Aim: To investigate the effect of small interfering RNAs targeting mutant K-ras on the growth of pancreatic carcinoma cell lines in vitro and in vivo.
Materials and methods: We cloned targeting sequence spanning codon 12 of mutant K-ras into the pSilencer-hygro plasmid, yielding two recombinant vectors with one base different. Both human pancreatic carcinoma cell lines were transfected by these two recombinant vectors. The transfected PC-7 cells were injected subcutaneously into nude mice to observe its tumorigenicity. RT-PCR and Western blot analysis were carried out to test the expression of K-ras in all of the transfected cell lines. Growth curves assay were performed to test the abilities of cells proliferation. Anti-K-ras therapy of PC-7 and Panc-1 in subcutaneous mice models were performed by intratumor injection of polyethylenimine/siRNAs complex.

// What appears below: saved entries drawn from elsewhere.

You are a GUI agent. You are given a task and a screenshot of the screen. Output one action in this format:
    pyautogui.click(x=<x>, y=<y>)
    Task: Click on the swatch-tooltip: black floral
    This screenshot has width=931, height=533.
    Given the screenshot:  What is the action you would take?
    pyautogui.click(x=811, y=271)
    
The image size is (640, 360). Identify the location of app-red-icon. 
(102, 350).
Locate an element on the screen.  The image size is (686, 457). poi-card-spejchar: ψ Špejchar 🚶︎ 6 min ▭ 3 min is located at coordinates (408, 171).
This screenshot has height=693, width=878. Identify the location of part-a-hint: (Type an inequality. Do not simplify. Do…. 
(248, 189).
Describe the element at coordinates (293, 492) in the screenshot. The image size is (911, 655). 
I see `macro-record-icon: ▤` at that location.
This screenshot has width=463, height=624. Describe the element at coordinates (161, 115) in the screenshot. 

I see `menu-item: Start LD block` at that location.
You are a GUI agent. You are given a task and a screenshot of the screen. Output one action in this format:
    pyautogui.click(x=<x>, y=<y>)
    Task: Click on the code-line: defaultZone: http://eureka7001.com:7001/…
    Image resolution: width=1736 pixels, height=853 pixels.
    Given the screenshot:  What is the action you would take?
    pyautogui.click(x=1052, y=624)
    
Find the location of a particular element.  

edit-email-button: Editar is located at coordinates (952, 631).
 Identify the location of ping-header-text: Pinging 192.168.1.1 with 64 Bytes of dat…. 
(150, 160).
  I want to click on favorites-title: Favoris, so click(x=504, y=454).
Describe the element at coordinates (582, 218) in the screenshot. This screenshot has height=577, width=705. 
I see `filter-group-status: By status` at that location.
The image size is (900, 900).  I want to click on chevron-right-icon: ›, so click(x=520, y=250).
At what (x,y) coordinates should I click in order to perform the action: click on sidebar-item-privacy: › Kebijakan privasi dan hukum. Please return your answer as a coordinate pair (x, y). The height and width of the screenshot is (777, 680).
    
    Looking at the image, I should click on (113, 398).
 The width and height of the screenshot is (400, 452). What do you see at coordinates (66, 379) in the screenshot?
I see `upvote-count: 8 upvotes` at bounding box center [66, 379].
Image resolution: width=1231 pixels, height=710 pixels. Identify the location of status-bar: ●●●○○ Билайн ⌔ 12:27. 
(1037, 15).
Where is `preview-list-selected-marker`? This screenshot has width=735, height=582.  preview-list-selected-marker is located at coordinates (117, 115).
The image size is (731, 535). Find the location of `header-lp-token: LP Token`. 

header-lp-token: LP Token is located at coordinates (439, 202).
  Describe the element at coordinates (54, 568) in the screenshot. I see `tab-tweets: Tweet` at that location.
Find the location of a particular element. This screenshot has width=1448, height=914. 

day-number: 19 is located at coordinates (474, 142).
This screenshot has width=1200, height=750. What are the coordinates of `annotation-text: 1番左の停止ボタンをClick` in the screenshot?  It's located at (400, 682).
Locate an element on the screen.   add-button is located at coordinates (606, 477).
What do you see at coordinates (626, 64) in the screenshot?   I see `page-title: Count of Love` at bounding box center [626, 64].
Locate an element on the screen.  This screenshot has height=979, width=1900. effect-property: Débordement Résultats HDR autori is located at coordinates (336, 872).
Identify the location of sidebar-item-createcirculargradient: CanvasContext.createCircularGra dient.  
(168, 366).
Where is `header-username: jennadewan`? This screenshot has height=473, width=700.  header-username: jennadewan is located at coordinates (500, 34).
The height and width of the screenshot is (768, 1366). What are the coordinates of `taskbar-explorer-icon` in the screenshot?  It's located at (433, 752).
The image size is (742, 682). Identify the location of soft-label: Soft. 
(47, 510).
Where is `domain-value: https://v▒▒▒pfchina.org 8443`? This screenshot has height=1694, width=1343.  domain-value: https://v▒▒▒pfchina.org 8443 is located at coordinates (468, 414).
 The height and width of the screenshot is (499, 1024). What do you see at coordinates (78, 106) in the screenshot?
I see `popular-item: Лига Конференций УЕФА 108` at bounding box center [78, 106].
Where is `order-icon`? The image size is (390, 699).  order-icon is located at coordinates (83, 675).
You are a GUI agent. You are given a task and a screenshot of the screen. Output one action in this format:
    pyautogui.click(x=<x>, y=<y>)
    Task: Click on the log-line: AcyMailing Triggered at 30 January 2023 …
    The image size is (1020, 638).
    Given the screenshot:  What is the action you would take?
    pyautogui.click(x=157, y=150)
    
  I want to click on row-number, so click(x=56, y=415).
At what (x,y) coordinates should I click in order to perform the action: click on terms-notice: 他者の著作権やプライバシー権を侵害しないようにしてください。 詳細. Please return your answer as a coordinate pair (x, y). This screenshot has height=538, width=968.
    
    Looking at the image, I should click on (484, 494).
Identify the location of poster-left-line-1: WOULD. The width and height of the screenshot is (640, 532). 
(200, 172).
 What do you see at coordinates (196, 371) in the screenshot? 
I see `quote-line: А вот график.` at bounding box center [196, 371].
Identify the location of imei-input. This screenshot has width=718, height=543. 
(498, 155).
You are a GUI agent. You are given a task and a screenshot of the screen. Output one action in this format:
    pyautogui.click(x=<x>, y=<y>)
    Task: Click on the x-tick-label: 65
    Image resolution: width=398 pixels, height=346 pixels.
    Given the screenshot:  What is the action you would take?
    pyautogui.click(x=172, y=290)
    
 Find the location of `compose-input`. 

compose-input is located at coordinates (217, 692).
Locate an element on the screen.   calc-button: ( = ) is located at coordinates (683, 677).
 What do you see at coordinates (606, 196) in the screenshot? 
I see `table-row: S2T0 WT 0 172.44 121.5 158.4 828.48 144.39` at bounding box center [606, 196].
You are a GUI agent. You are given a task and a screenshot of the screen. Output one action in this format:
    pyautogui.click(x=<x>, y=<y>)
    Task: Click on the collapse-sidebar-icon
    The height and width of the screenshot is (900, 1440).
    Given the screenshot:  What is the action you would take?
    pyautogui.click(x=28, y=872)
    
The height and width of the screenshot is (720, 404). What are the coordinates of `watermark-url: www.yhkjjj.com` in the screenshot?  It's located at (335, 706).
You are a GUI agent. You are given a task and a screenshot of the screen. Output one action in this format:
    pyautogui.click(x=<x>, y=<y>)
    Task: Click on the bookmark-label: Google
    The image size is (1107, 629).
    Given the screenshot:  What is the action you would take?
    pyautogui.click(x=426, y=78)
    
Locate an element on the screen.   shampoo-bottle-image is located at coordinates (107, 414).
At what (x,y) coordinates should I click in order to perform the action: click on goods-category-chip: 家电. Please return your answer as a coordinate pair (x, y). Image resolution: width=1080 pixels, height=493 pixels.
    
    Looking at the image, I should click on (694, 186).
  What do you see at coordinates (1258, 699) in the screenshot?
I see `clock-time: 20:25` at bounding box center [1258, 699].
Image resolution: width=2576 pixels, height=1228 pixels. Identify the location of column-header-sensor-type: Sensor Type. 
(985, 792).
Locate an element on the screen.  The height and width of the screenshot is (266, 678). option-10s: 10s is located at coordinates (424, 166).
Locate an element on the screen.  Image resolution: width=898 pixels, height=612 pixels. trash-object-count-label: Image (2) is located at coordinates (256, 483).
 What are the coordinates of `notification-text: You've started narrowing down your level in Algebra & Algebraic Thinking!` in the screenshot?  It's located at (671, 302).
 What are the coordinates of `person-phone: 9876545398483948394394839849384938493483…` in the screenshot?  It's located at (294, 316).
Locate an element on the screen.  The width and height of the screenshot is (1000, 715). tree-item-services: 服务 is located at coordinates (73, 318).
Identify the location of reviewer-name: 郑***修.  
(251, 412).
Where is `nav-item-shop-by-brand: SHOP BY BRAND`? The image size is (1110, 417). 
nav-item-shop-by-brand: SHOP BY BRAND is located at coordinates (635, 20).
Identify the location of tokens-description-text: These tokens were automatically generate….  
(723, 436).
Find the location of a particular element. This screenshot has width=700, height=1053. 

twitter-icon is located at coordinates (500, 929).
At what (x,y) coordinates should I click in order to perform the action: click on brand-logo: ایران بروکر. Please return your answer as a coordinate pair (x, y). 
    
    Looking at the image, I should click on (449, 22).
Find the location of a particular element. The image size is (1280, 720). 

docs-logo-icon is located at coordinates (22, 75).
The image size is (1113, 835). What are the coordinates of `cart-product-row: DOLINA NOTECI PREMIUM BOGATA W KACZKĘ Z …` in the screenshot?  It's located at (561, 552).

Results: The expressions of K-ras in PC-7 cells and Panc-1 cells were significantly inhibited by corresponding small interfering RNAs. The expression of K-ras was particularly inactivated by siRNA without any base mismatch to its homologous mRNA, while this oncogene with central base mismatch could not be inhibited as effectively as that of the former. The growth of PC-7 cells and Panc-1 cells transfected by corresponding mutant K-ras targeted siRNAs were significantly suppressed when compared with controls (p<0.05). The transfected PC-7 cells lost tumorigenic ability. Four weeks treatment of Xenograft of pancreatic carcinoma (PC-7 and Panc-1) in nude mice with Polyethylenimine-encapsulated mutant K-ras targeted siRNAs (20 microg/mouse twice weekly) were effective in reducing tumor growth, when compared with controls (p<0.05).
Conclusion: The central base may play a key role in the process of RNA interference. The mutant point and its vicinity of 19 nucleotides in K-ras may be the effective targeting sequence for RNA interference. Targeting mutant-k-ras therapy of pancreatic carcinoma may be a clinically applicable therapeutic modality.